There's also a risk management calculation here. Sure the easy money and high leverage works if your life circumstances only change for the positive.
I've also seen lots of people in the last two years who had made similar sound decisions who were then furloughed, or lost their jobs, or got sick, or got REALLY sick and ended up losing everything.
If you want to make higher risk bets, there are better avenues for it and certainly ones that you don't live in and risk losing.
> I've also seen lots of people in the last two years who had made similar sound decisions who were then furloughed, or lost their jobs, or got sick, or got REALLY sick and ended up losing everything.
In a non-recourse state, you don’t really “lose everything”. You lose the house, when the bank gets around to foreclosing. If you recognize the problem before you have adverse marks on your credit history, it's pretty trivial to secure an apartment before you do, otherwise the challenge is finding a landlord willing to consider details of your circumstances in renting rather than just saying no because of the adverse credit.
> If you want to make higher risk bets, there are better avenues for it and certainly ones that you don't live in and risk losing.
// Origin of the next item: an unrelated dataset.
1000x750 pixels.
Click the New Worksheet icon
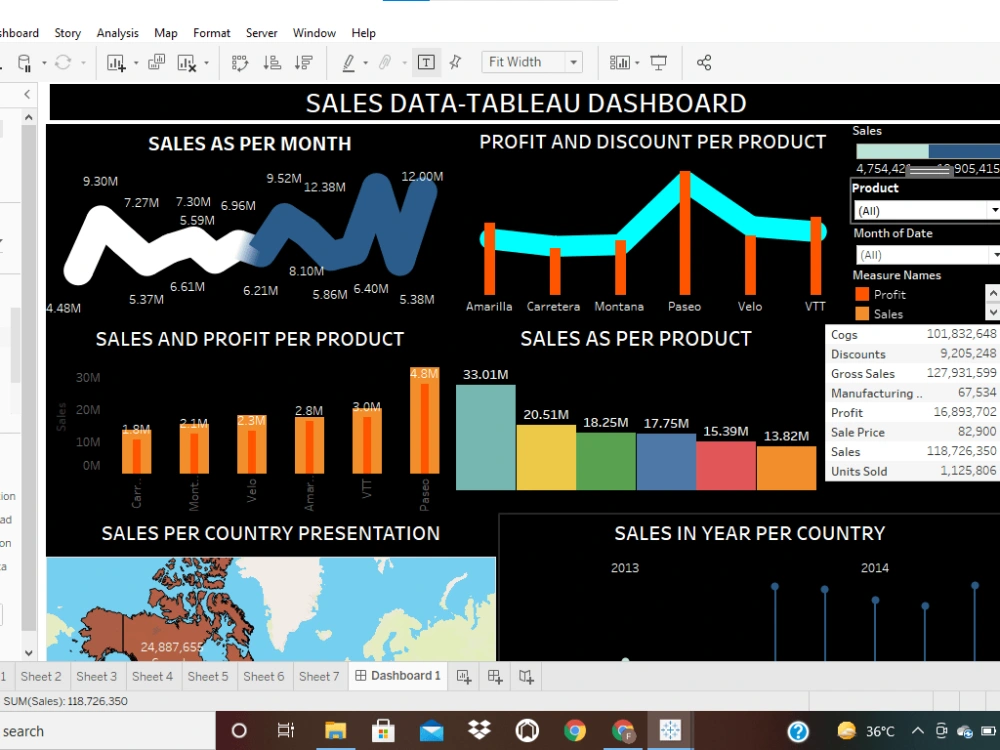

What specifically is a better avenue, allowing both the use of leverage and the downside risk protection of buying a house in a non-recourse state?
Because, having been through pretty much exactly the negative scenario you describe—losing the house and, the cleanliness of my credit history—I don't regret it at all.
If you're losing everything, it really doesn't matter if your home was 2x or 20x. It's all gone. But for those situations short of losing everything, (lost job, furloughed, sick) then the scenario I outlined that allowed for saving 20% of income would be just of useful if housing was 60% of living expenses or 20% of living expenses.
But you also haven't commented on the aspect of the scenario I presented where a 4x home was still under Rule 28.
No single rule can encompass complex multivariate systems. That is all I am saying here. Otherwise, how about we end it here: It's clear we both agree that financial stability is good and should be a part of any long-term plan, we may simply disagree on the specific parameters that allow for it, which is fine. I appreciate the thoughtful conversation-- HN is one of the few places on the internet where I find that possible.
Okay, that's fantastic. I am honestly glad that you are doing well, there's no reason that many more people couldn't also have that financial security. But your personal anecdotal experience does not demonstrate that 2x should be the universal rule.
I am also a millennial, but I spent 4x for my house but now have a fully paid-off investment home and a 10% equity mortgage on my primary residence only because of recent home improvements and the fact that the low interest rates mean my excess money is much better used investing in an index fund instead of paying that 10% out of pocket by cashing out the investments. I have zero other debt, not a dime, not on credit cards, not on anything.
There are multiple paths to financial stability that do not have to involve a single rule. I'm glad it worked for you, but circumstances differ greatly between people.
Mortgage rates are sub 3% today. That rule of thumb that’s “been around forever” existed when rates were 10%. Such a rule can not possibly be the same when the rate changes so dramatically.
The consistent rule is what percent of your take home you’re comfortable spending. Not many people - owners or renters - spend under 15% on housing.